[Items from a dataset]

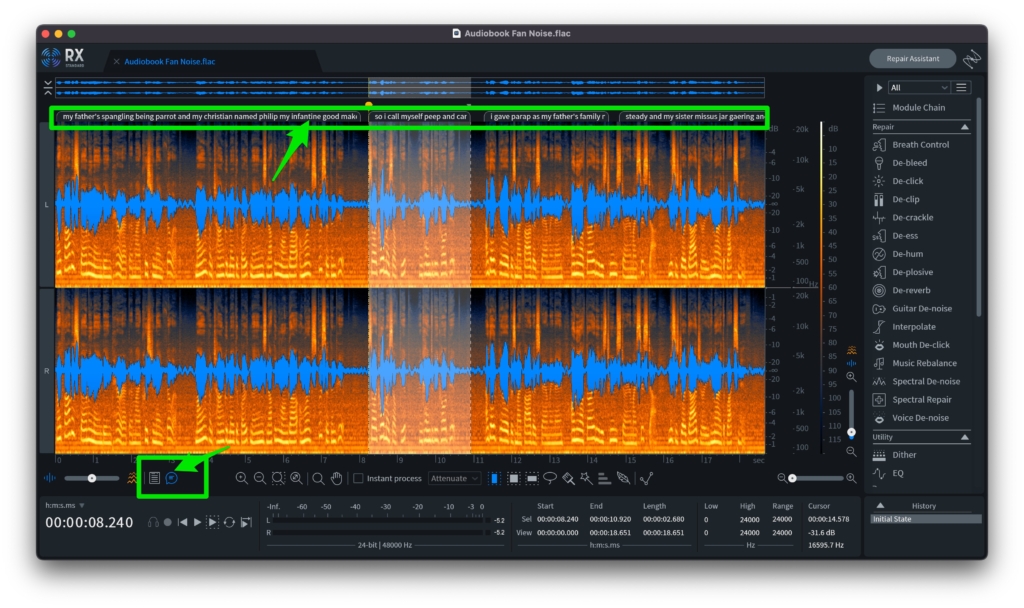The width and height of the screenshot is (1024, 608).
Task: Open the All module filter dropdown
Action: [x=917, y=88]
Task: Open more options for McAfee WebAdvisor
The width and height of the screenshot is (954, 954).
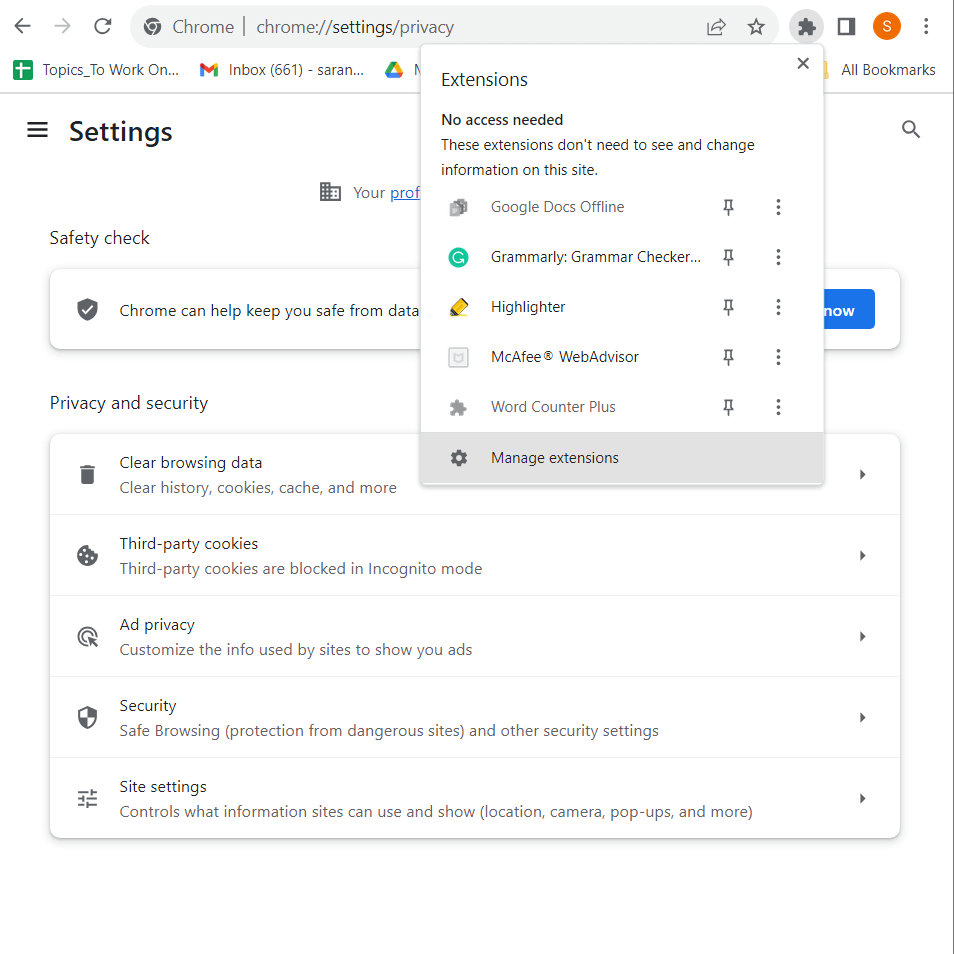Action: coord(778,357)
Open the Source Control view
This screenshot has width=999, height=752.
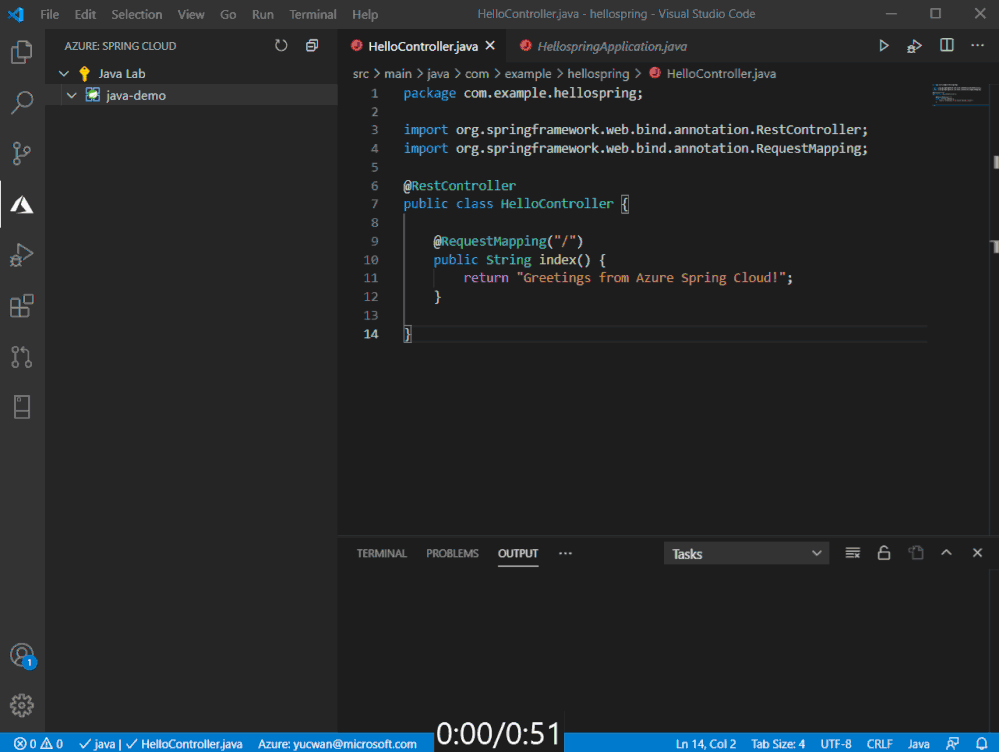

### To do
Output a verbatim copy of the lines from the line containing "The width and height of the screenshot is (954, 954)." through the end of the data, both included, without any images.

### Task result
The width and height of the screenshot is (954, 954).
Action: coord(778,357)
Open the Source Control view
This screenshot has width=999, height=752.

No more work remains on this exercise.